Empresário Maurício Camisotti, preso desde setembro de 2025, oferece ressarcir o dobro do que teria lucrado com o esquema; acordo ainda depende da validação da PGR e do ministro André Mendonça
O ministro André Mendonça, relator no Supremo Tribunal Federal do caso das fraudes em descontos associativos do INSS, aceitou preliminarmente os termos da colaboração premiada proposta pelo empresário Maurício Camisotti. No acordo, o primeiro delator do esquema se compromete a devolver cerca de R$ 400 milhões, montante que será restituído ao erário e a aposentados lesados pela fraude investigada pela PF na Operação Sem Desconto.

O empresário é apontado como operador financeiro das entidades envolvidas nos descontos associativos aplicados indevidamente a aposentados e pensionistas. Segundo a CPMI do INSS, ele atuava como articulador entre as associações e as empresas responsáveis por viabilizar o esquema fraudulento.
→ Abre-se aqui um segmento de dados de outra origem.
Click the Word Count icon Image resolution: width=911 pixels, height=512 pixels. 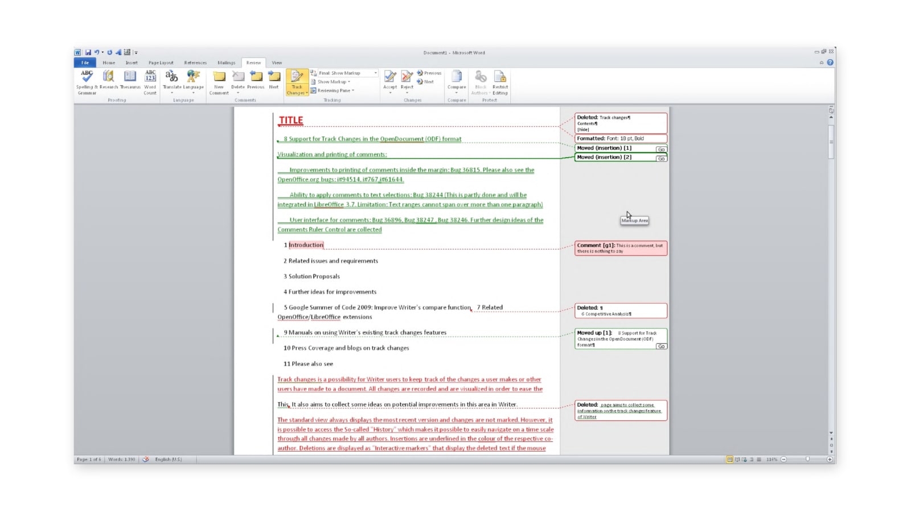(x=150, y=82)
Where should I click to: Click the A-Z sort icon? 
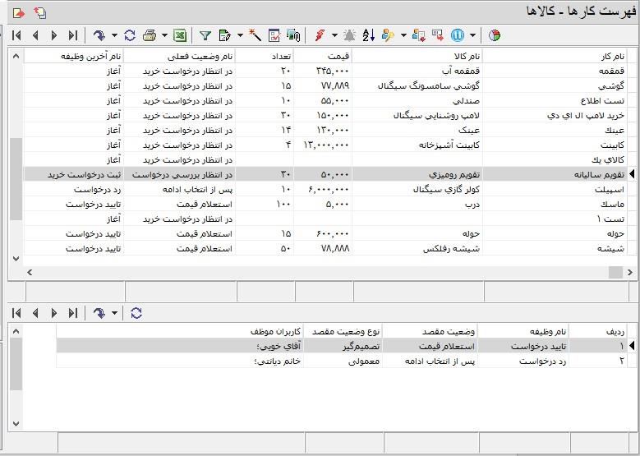[369, 35]
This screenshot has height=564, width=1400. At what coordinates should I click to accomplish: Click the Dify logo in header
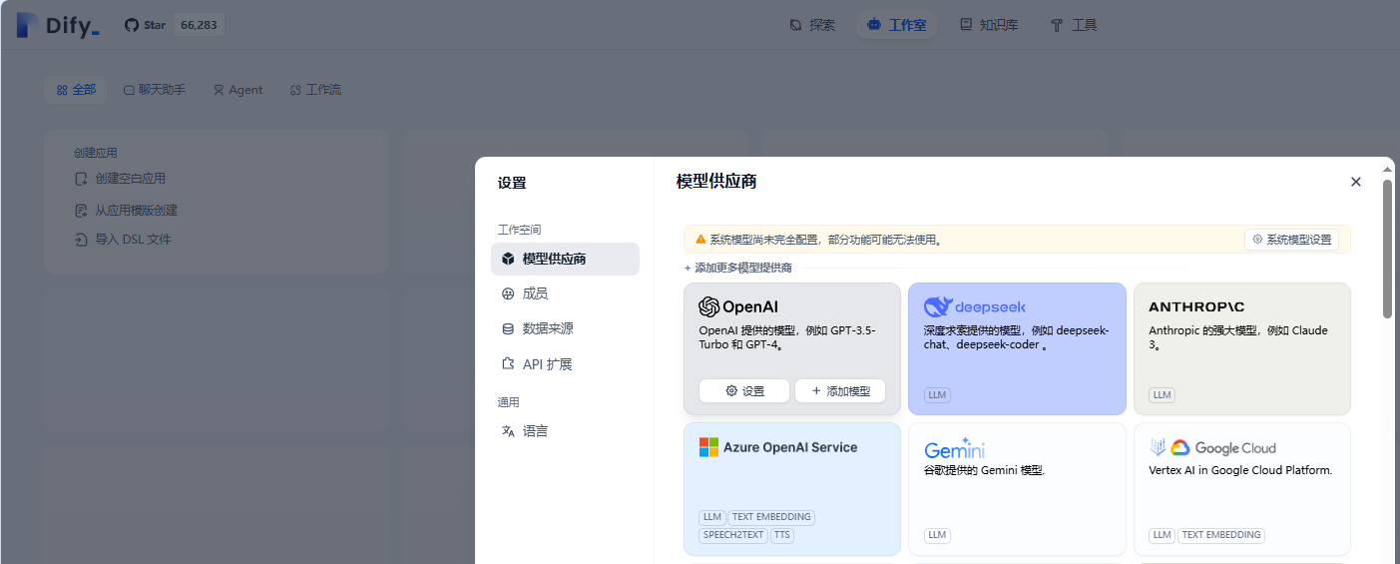click(x=58, y=25)
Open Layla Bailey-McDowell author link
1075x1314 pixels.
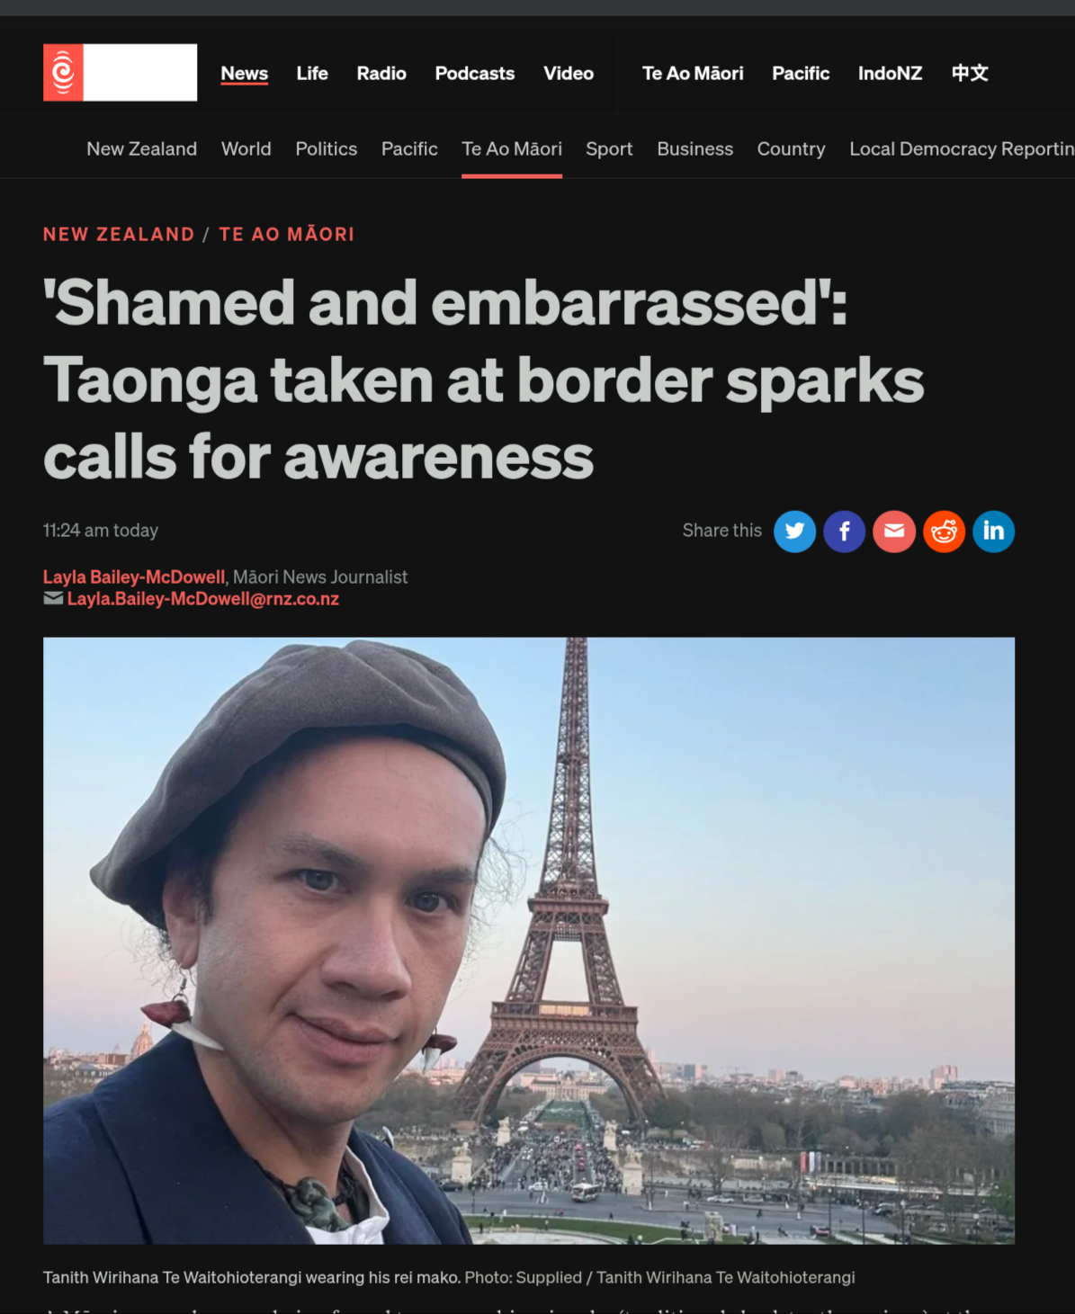[x=134, y=577]
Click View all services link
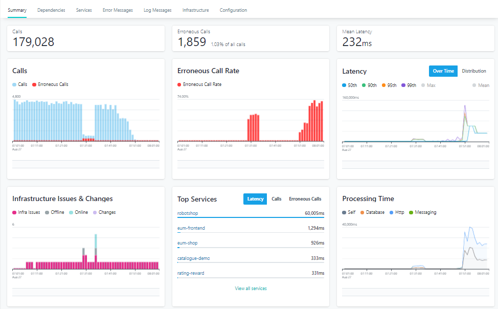This screenshot has height=309, width=498. pos(251,289)
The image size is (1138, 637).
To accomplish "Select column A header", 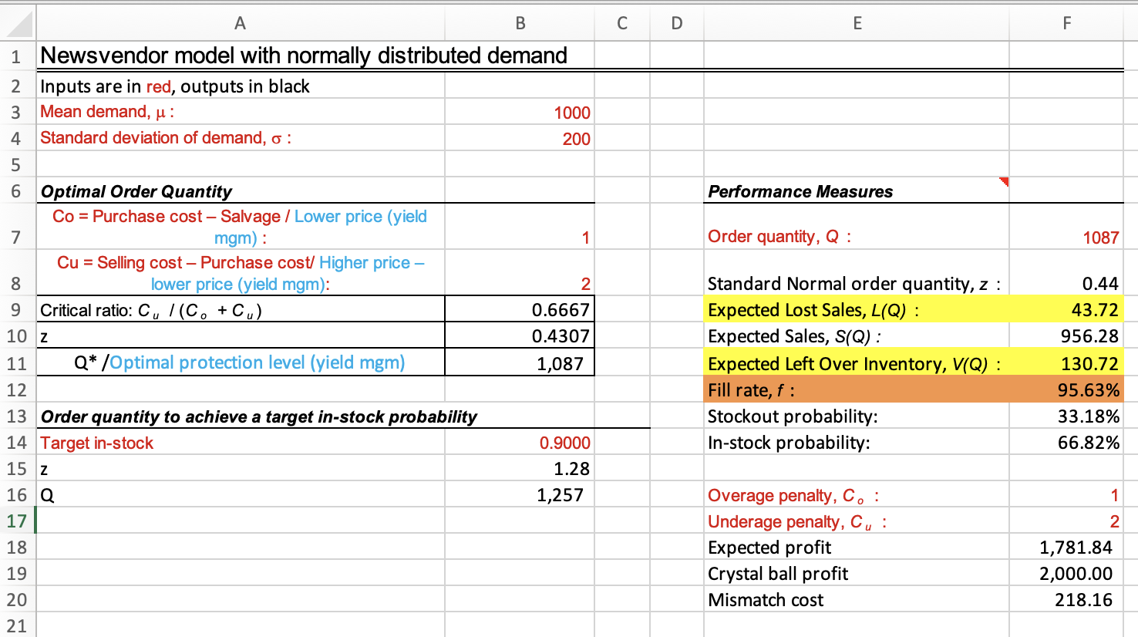I will [240, 23].
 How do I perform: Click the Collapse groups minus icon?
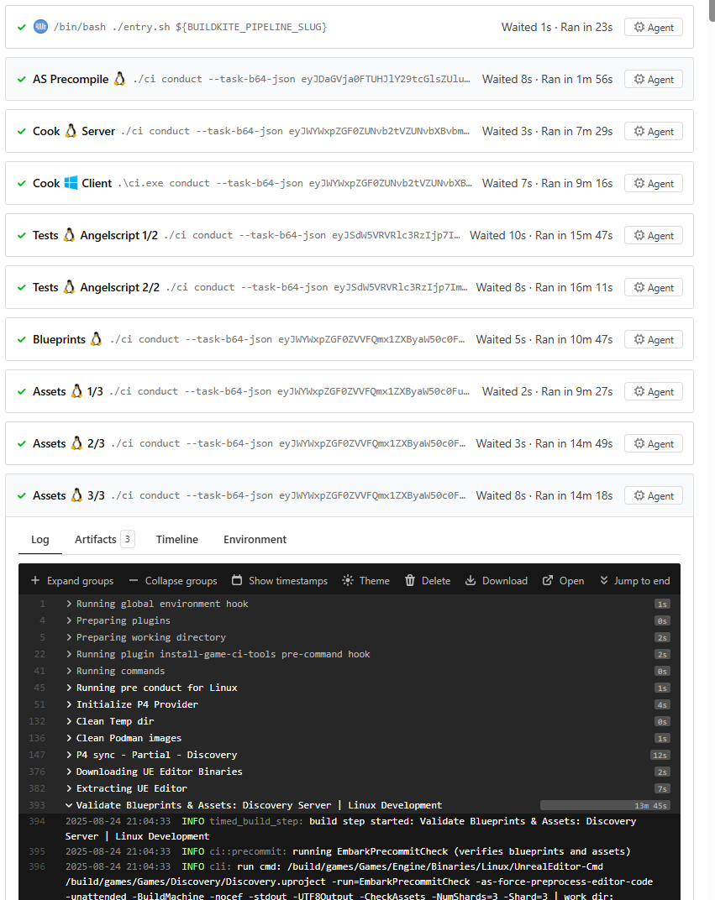click(x=134, y=580)
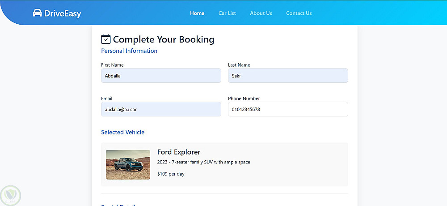Click the $109 per day price text
Screen dimensions: 447x206
click(171, 174)
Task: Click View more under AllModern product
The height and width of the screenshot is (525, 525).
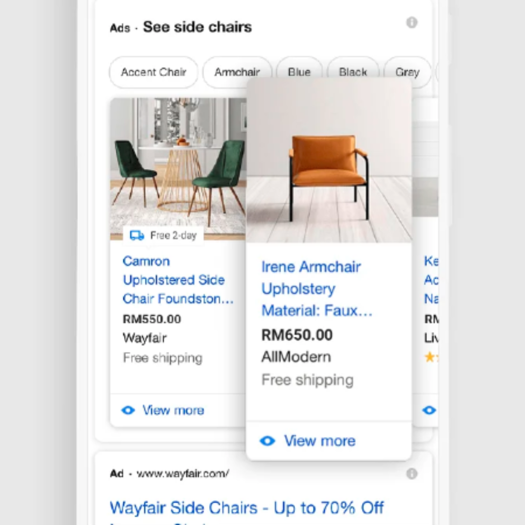Action: click(320, 441)

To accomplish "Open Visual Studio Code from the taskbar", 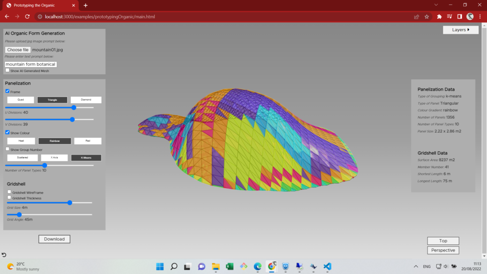I will (327, 266).
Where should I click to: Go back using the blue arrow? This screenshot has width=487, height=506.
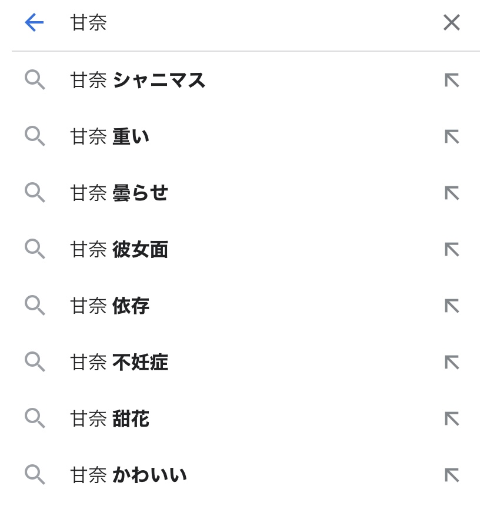coord(34,22)
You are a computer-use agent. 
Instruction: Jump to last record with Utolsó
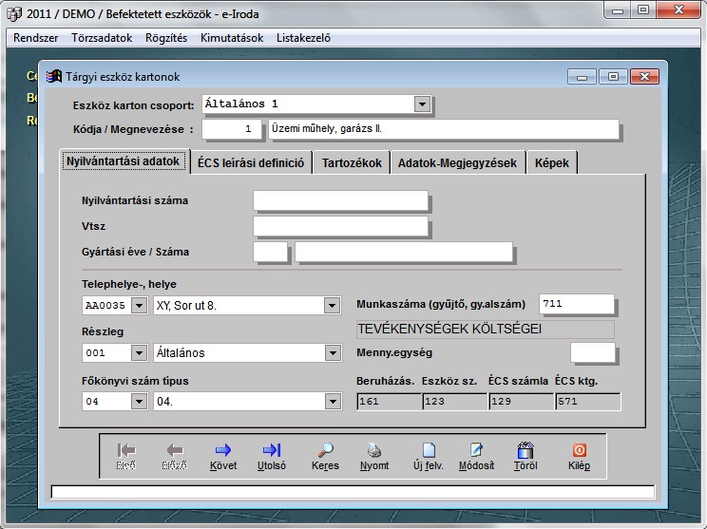click(x=272, y=455)
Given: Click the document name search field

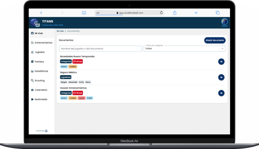Looking at the screenshot, I should pyautogui.click(x=100, y=48).
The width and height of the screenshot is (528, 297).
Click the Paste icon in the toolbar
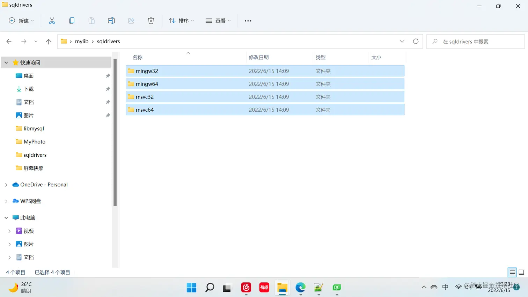91,21
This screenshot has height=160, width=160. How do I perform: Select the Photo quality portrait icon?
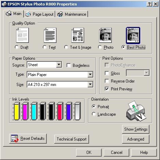tap(105, 35)
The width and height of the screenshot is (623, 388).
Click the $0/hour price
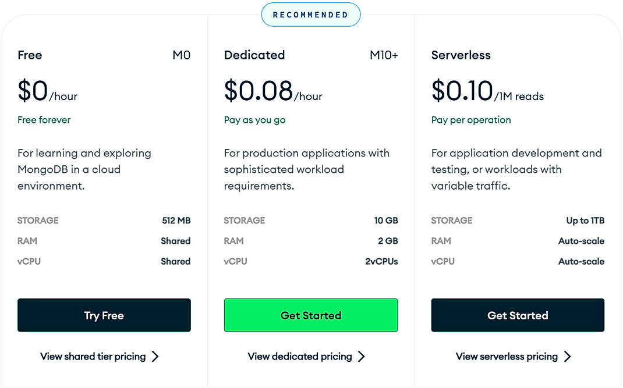(x=47, y=91)
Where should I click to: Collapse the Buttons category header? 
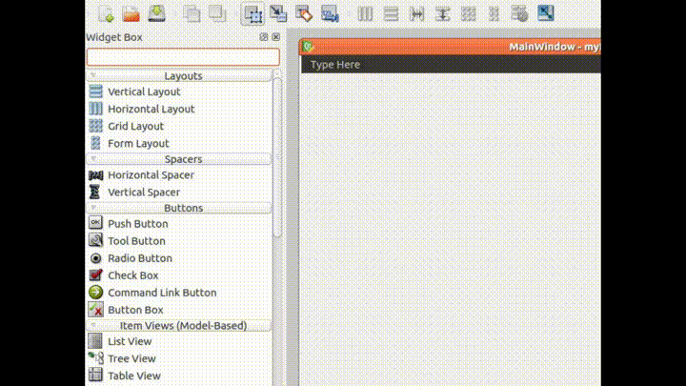click(182, 208)
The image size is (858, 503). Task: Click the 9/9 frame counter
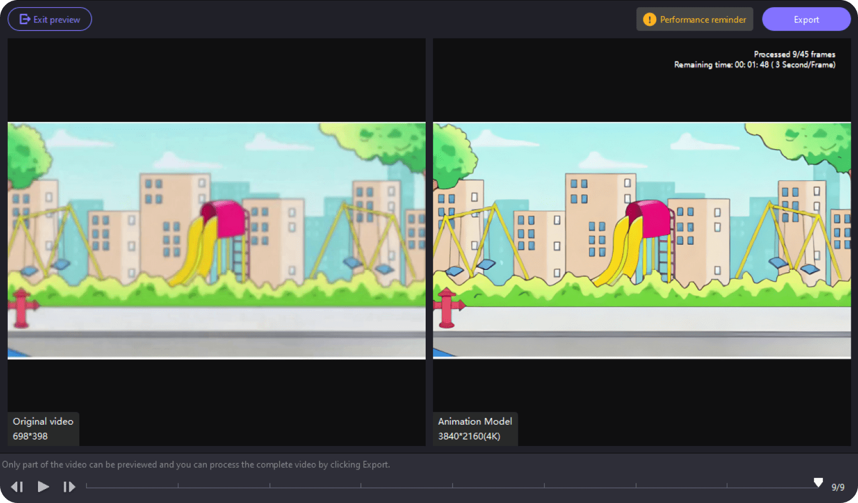(838, 487)
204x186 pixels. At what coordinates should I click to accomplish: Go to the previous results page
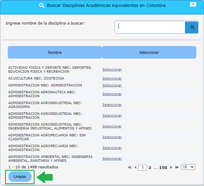[x=136, y=167]
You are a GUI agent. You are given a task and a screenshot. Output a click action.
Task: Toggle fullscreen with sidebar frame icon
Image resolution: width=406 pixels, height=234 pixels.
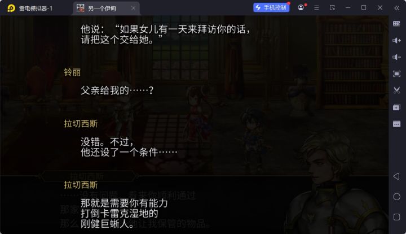(396, 74)
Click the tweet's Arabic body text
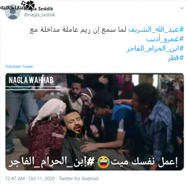The height and width of the screenshot is (184, 187). coord(78,30)
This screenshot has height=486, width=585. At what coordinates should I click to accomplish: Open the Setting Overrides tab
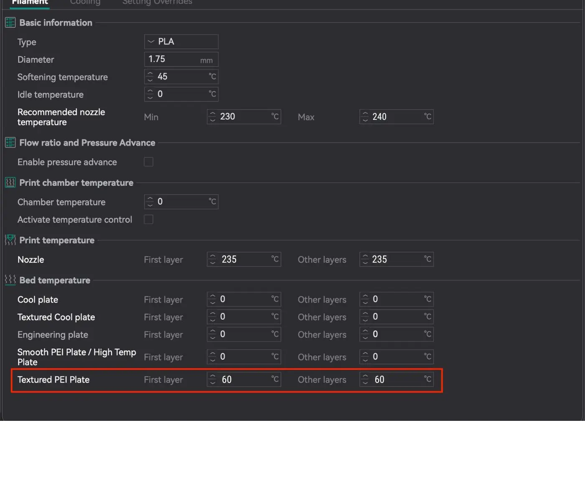tap(157, 3)
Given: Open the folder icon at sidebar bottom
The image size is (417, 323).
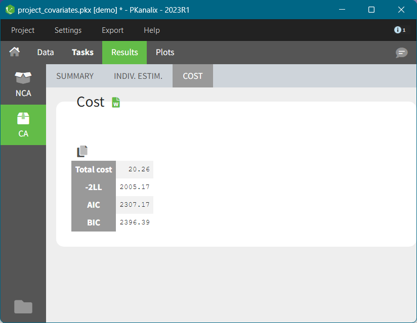Looking at the screenshot, I should [23, 306].
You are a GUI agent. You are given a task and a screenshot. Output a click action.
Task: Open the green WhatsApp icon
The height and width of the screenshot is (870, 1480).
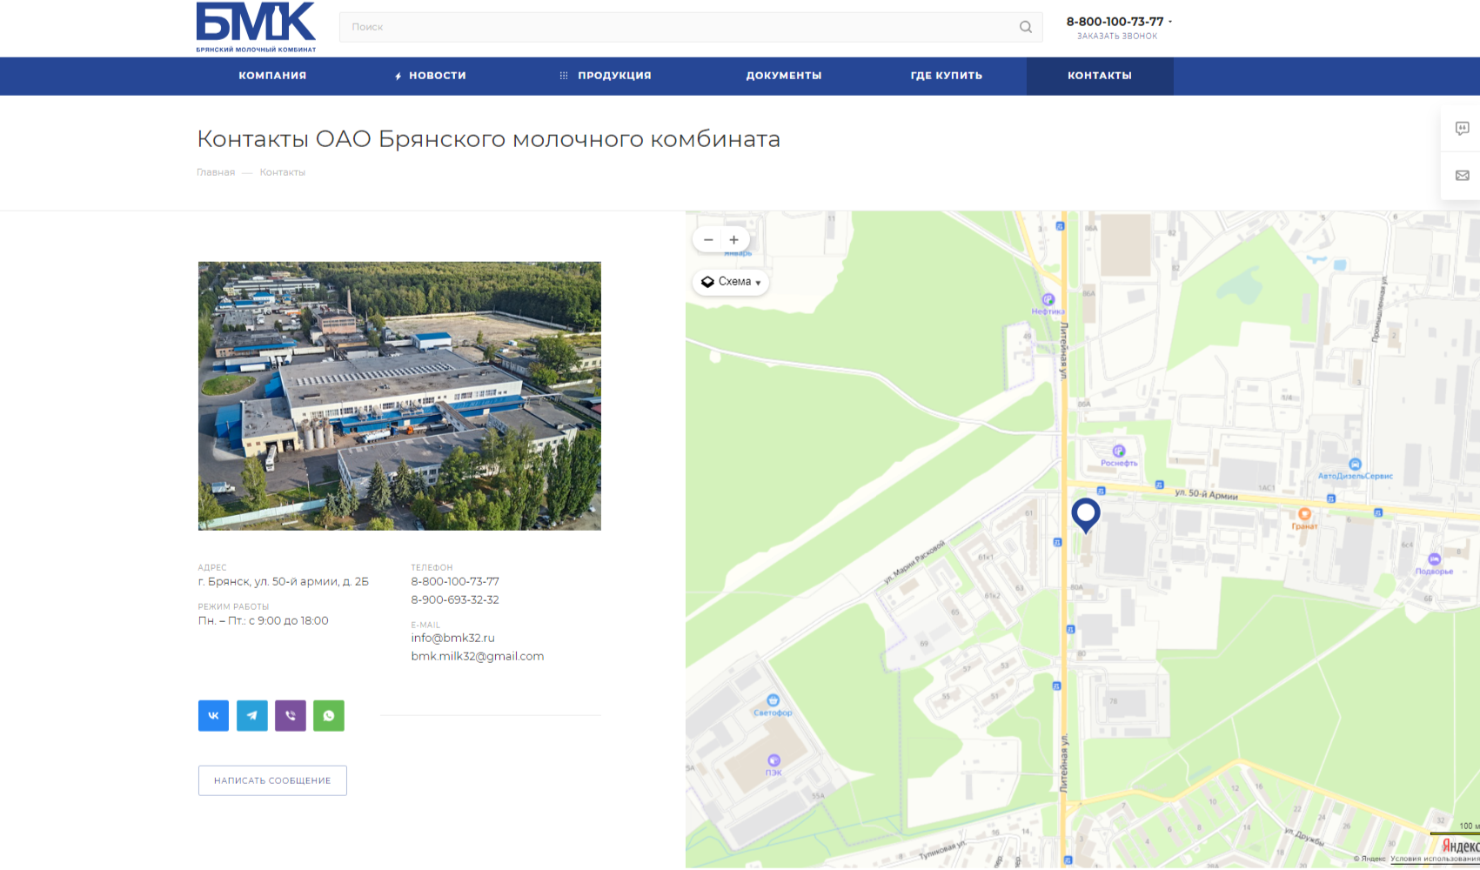329,716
Camisotti está preso desde setembro de 2025, quando foi alvo da mesma operação que mirou Antônio Camilo Antunes, conhecido como “Careca do INSS”.
O montante a ser devolvido é superior ao que o empresário alega ter ganhado com o esquema, pouco mais de R$ 200 milhões. Com a aplicação de correção e penalidades, o valor foi ajustado para perto de R$ 400 milhões.
Os recursos deverão ser destinados ao erário e a aposentados lesados pelos descontos.
A proposta ainda depende de validação institucional. Mendonça enviou os termos da delação à Procuradoria-Geral da República antes de decidir se homologa ou não o acordo.
O envio do acordo à PGR faz parte do procedimento padrão. Cabe ao órgão avaliar o conteúdo da delação e decidir se concorda com os termos antes que o ministro relator tome uma decisão final. Só depois dessa análise é que Mendonça decidirá se homologa — ou não — o acordo. A proposta ainda pode passar por ajustes, caso a PGR identifique a necessidade de mais informações.
Apesar de sua colaboração, Maurício Camisotti permanece sob custódia, uma condição que, em casos de delação premiada, pode ser revista conforme o avanço das investigações e a efetividade das informações prestadas.
A Operação Sem Desconto revelou um esquema bilionário de fraudes em que associações realizavam descontos não autorizados diretamente na folha de pagamento de aposentados e pensionistas do INSS. O caso gerou a criação da CPMI do INSS no Congresso Nacional e resultou em dezenas de prisões ao longo de 2025. A colaboração de Camisotti, o primeiro delator do caso, promete fornecer novos elementos sobre o funcionamento da organização criminosa e os nomes de eventuais beneficiários do esquema ainda não identificados pelas investigações.